目前，關于化合物經過腦組織間液在腦內的分布和代謝清除仍然是當今微循環研究領域中的難題。在目前關于腦ISF及其所在的間隙的測量方法中，常用的方法有離子導入(Real-time?Iontophoresis，RTI)與壓力引射法(Real-time?pressure?ejection，RTP)、放射性示蹤法(Radioactive?tracer?method)和集成光學成像法(Integrative?optical?imaging，IOI)。

離子導入與壓力引射法通過在腦內插入一個釋放離子和一個接收離子的微電極，實時監測腦組織某一區域兩點間的離子擴散情況，根據離子在該腦區ISF中的運動，描述出腦細胞周圍間隙的結構特點。但離子導入與壓力引射法只能測量某固定較小區域內(如60μm至100μm范圍內)如鉀、鈣等某些特定離子的擴散。

放射性示蹤法，是在腦組織內注射放射性物質，通過在不同時間點切取不同部位的腦片，進行放射性劑量檢測，以獲取物質的擴散數據。但放射性示蹤法必須在每個測量時間點處死一只動物，且只適用于體積較大的腦(如狗腦、猴腦)。

集成光學成像法，則是將熒光物質導入腦內，在熒光顯微鏡和高分辨率CCD照相機的幫助下，實時記錄熒光物質的熒光強度變化，來分析物質的擴散。但由于熒光的穿透力較弱，集成光學成像法只適用于監測距腦表面200μm區域內的熒光變化。

上述三種方法中，除集成光學成像法可在監測物質擴散的同時，提供腦淺表組織的圖像外，其余兩種方法都不能實現可視化的測量。并且，這些方法對腦ISF與腦ECS的生理參數，如流動速率、阻力、壓力等方面均缺少有效測量手段。

磁共振成像(簡稱MRI)是近年來最常用的成像檢測技術，用這種技術來觀察人體或動物解剖結構與生理功能具有實時、活體、可視、無創的優勢。MRI對比劑的使用，更加拓展了MRI成像的應用范圍。

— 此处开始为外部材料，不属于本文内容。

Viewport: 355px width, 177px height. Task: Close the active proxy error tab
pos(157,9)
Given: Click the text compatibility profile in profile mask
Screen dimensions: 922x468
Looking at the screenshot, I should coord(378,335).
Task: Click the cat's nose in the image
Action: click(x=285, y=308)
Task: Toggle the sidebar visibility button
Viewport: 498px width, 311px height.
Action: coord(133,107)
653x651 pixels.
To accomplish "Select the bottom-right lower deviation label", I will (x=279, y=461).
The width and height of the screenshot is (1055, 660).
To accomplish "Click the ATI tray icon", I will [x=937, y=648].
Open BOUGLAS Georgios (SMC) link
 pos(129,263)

目前，MRI成像檢查中主要應用兩種對比劑：一種是以釓噴酸葡胺(Gd-DTPA)為代表的T1陽性對比劑，另一種是以鐵納米微粒為代表的T2陰性對比劑。在MRI成像中，有些對比劑也可以作為一種生理性示蹤劑，已有學者應用鐵納米微粒作為MRI示蹤劑對腦ISF中代謝物的清除途徑進行了初步研究，證實了注入腦內的鐵納米微粒經鼻粘膜處的淋巴最終進入頸部淋巴結清除出腦。

然而，研究結果也顯示，由于納米顆粒鐵磁性對梯度磁場的干擾，圖像產生變形，并導致了大面積的信號缺失，無法清楚顯示對比劑在腦內的擴散范圍。因此這種方法無法實現對腦ISF的準確觀察和定量分析。

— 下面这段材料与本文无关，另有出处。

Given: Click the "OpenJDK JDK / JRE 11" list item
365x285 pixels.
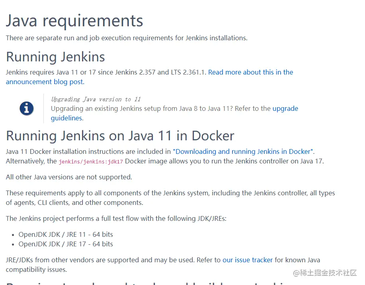Looking at the screenshot, I should click(x=66, y=234).
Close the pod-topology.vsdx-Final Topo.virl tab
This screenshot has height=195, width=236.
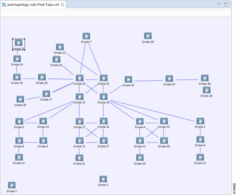coord(62,5)
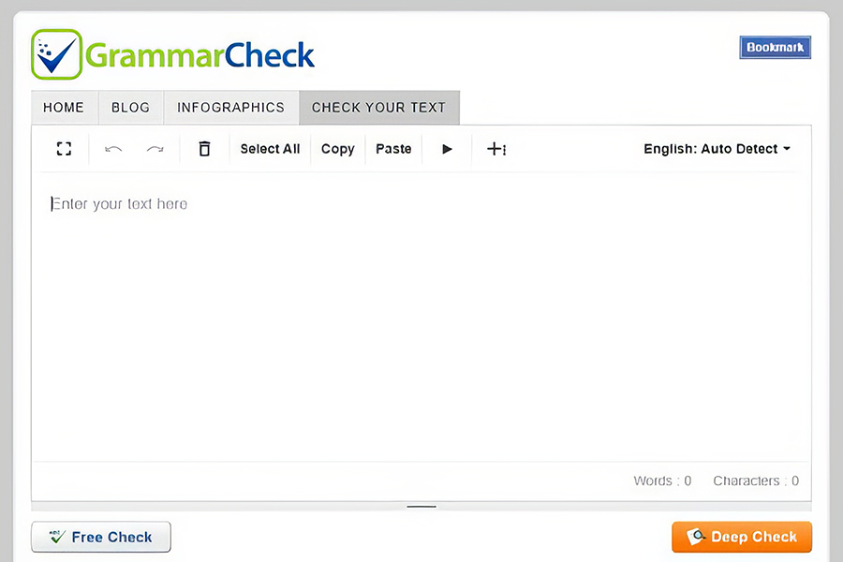This screenshot has height=562, width=843.
Task: Select the CHECK YOUR TEXT tab
Action: (x=378, y=108)
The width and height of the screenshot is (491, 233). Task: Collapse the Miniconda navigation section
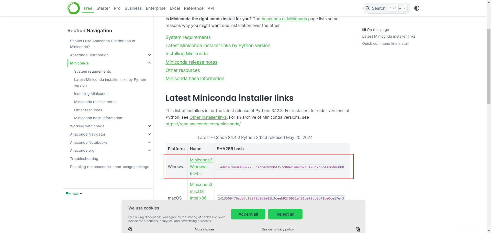pos(149,63)
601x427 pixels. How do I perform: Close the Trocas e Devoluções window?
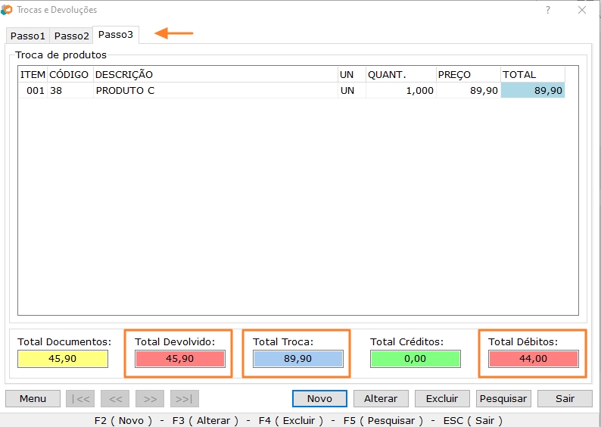tap(581, 10)
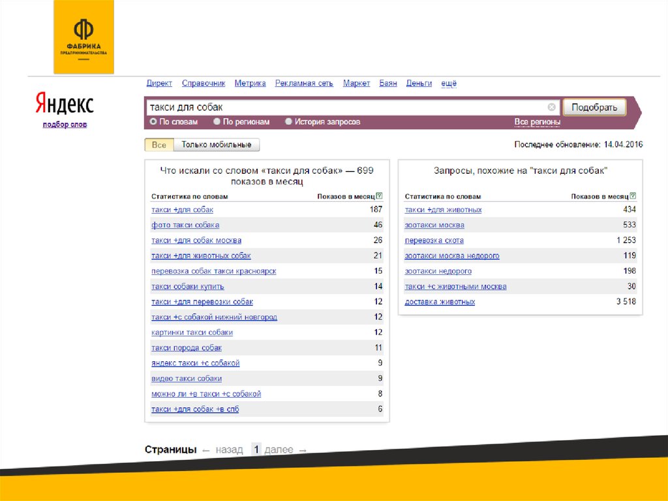Select the По регионам radio button
This screenshot has width=668, height=501.
coord(217,122)
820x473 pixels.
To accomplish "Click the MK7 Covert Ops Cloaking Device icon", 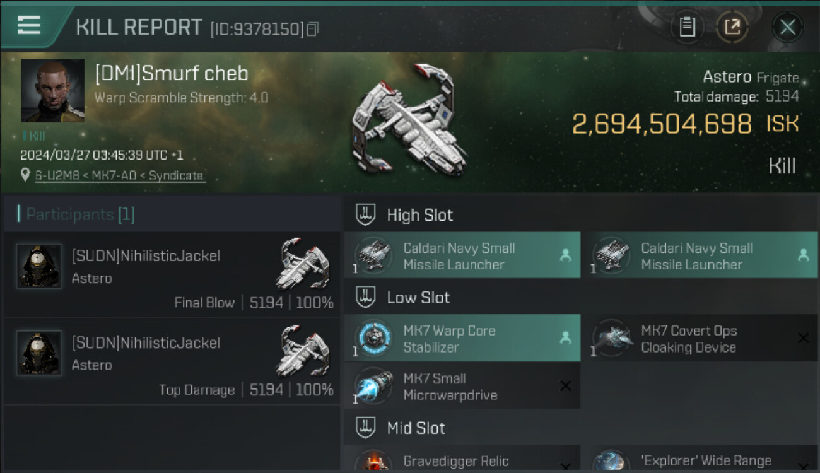I will click(612, 339).
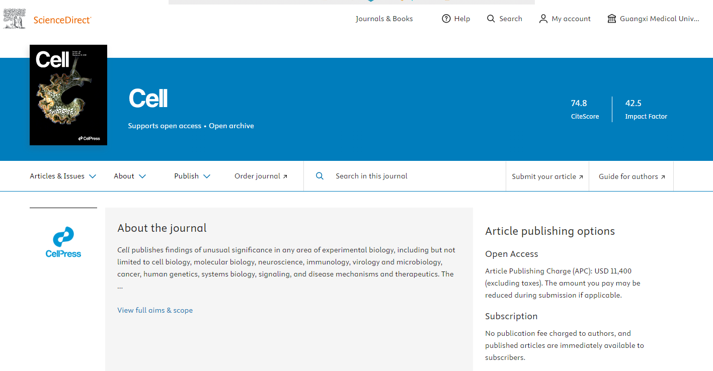Click the Cell journal title heading
The height and width of the screenshot is (371, 713).
tap(148, 99)
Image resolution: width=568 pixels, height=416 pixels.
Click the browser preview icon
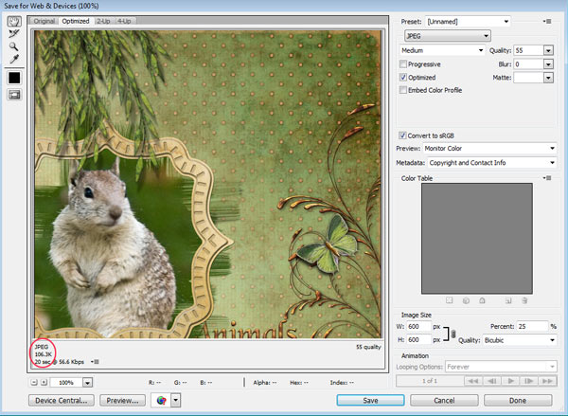click(159, 401)
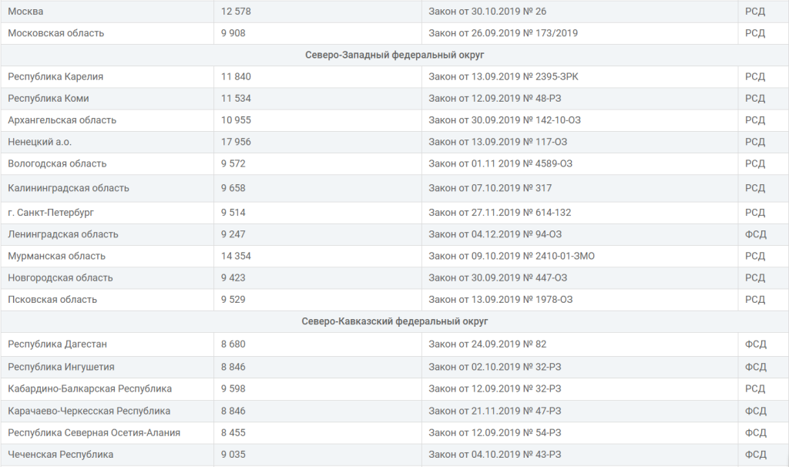
Task: Click law text Закон от 30.10.2019 № 26
Action: click(x=488, y=12)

還有研究利用磁共振擴散加權成像(diffusion?weighted?imaging，DWI)進行腦ECS的測量。這是一種用于測量水及體內其它分子的表觀擴散系數(apparent?diffusion?coefficient，ADC)和組織各向異性分數(anisotropy?fraction，FA)的磁共振成像技術。該方法是基于分子擴散變化導致組織磁共振成像的圖像信號改變的原理，在某一方向上施加一個擴散敏感線性梯度場，若組織內部某一位置在此方向上的擴散明顯，則采集到的磁共振信號強度降低，反之，信號強度增加。根據不同擴散敏感梯度下得到的不同MRI信號強度，可計算得到ADC值。通過施加六個以上不同方向上的擴散敏感梯度，還可獲得擴散張量特征參數，如FA。當被測的分子完全處于ISF中時，不進入細胞內，也不發生血腦屏障的逆向轉運。然而，臨床常用的DWI，多選用水分子作為示蹤分子，但水分子的擴散既發生在腦組織液中，也發生在細胞內的液體中。這使得計算所得的ADC值同時包括了這兩部分的結果，從而無法準確描述ISF的性質。